-- begin Material shown --
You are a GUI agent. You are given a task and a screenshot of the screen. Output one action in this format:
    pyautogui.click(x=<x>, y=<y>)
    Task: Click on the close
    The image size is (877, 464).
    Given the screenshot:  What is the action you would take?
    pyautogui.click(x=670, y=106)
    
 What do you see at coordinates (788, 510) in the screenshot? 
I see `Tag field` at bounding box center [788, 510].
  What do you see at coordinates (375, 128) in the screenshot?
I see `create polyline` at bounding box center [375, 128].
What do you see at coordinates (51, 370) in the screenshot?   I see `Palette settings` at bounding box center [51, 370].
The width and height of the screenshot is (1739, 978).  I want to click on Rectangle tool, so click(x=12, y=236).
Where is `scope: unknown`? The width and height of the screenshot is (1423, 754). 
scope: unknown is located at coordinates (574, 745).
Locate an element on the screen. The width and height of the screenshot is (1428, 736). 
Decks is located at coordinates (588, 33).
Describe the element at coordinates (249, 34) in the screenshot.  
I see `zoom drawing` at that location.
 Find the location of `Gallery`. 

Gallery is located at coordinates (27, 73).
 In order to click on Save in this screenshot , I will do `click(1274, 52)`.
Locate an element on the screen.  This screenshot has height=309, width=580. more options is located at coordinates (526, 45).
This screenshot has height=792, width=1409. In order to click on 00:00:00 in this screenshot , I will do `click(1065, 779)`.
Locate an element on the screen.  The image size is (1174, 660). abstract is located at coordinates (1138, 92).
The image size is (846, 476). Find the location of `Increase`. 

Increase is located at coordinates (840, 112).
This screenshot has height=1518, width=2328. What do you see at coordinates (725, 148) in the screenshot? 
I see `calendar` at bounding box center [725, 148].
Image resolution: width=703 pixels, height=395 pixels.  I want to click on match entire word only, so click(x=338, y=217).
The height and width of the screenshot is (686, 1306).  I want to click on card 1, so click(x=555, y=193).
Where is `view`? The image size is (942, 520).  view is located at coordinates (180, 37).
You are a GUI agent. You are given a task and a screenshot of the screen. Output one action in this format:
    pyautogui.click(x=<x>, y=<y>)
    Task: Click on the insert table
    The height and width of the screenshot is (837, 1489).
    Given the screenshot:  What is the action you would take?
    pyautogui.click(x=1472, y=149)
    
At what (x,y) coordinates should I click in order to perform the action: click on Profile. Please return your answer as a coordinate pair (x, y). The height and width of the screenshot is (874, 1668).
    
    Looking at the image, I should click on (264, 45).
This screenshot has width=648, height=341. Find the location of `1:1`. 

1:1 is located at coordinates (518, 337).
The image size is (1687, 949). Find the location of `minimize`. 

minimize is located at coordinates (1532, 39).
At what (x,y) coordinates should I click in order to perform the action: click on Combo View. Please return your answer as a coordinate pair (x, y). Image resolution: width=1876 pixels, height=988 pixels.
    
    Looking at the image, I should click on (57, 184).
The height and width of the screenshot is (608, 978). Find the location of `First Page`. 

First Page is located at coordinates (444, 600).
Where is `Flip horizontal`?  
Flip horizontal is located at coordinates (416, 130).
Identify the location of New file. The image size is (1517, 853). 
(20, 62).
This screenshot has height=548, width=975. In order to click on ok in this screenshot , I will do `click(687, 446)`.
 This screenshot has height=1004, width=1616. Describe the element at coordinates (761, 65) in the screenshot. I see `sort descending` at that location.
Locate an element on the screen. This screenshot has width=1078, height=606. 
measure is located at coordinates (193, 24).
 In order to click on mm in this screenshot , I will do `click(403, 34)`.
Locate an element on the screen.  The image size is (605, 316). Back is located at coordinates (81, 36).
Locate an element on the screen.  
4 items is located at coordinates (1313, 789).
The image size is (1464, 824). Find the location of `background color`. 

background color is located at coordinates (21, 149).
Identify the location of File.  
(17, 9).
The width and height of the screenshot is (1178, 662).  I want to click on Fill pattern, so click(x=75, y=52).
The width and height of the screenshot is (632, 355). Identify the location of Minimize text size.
-- end Material shown --
Goal => Report every line of the entries above that contains the word "will".

Result below =>
 In order to click on Save in this screenshot , I will do `click(1274, 52)`.
This screenshot has height=792, width=1409. In order to click on 00:00:00 in this screenshot , I will do `click(1065, 779)`.
This screenshot has height=548, width=975. In order to click on ok in this screenshot , I will do `click(687, 446)`.
 In order to click on mm in this screenshot , I will do `click(403, 34)`.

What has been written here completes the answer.